Zu lösende Aufgaben:
1. Suche aus der Liste jede Zeile heraus, in der das Wort „screenshot“ vorkommt, und gib diese Zeilen wieder.
2. Führe das Sitzungsprotokoll vom 1. Juni 2017 im Anschluss an seinen letzten Satz weiter.

Bereitgestellter Text:
____
Protocol of the Session on June 1, 2017

(Zwischenruf Abg. Höhn, SPD: Das sind Be- leidigungen!)

Wann immer es geht – das ist ja die Folge –, hätschelt und tätschelt Herr Hoff …

(Unruhe SPD)

Herr Abgeordneter Brandner, ich habe Sie gewarnt. Als „ehrlos“ wird hier in diesem Haus kein Abgeordneter bezeichnet. Dafür erteile ich Ihnen einen Ordnungsruf.

Wenn das so ist!

Wozu führt das in dem Hause? Herr Hoff sitzt gerade da oben. Herr Hoff,

(Zwischenruf Abg. Hey, SPD: Sie haben das nicht zu kommentieren!)

wann immer es geht bei Ihnen, hätscheln und tätscheln Sie ja bekanntlich die ehemaligen AfDler, um Ihre rot-grüne Mehrheit zu erhalten. Da ist es auch fast peinlich, wie Sie schon, wenn Sie hier hineinkommen, fast einen Kotau vor diesen beiden Bänken machen, wo normalerweise Herr Krumpe und Herr Gentele sitzen.
____
Eingabedaten:
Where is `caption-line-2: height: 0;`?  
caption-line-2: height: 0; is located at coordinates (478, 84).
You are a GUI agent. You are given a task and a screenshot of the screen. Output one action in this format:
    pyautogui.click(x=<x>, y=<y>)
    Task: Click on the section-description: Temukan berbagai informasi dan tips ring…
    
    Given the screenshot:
____
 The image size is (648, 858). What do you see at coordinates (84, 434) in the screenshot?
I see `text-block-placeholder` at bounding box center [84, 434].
____
Ergebnisse in Reihenfolge:
1.
You are a GUI agent. You are given a task and a screenshot of the screen. Output one action in this format:
    Given the screenshot:
 The image size is (648, 858). What do you see at coordinates (84, 434) in the screenshot?

2.
Sie sehen also an diesem 6. Thüringer Landtag, dass die Sperrklausel die Stabilität weder negativ beeinflusst noch Instabilität verhindert. Die Zersplitterung im Parlament findet völlig unabhängig von der Parteizugehörigkeit der Abgeordneten statt – Parteizugehörigkeit Gentele: AfD; Parteizugehörigkeit Krumpe: AfD; Parteizugehörigkeit Helmerich: AfD. Übrigens, Oskar, du hast das Wahlprogramm, worin das steht, was wir jetzt hier behandeln, maßgeblich mit ausgearbeitet. Ich bin mal gespannt, wie du gleich abstimmst oder ob du auch von politischer Demenz befallen bist.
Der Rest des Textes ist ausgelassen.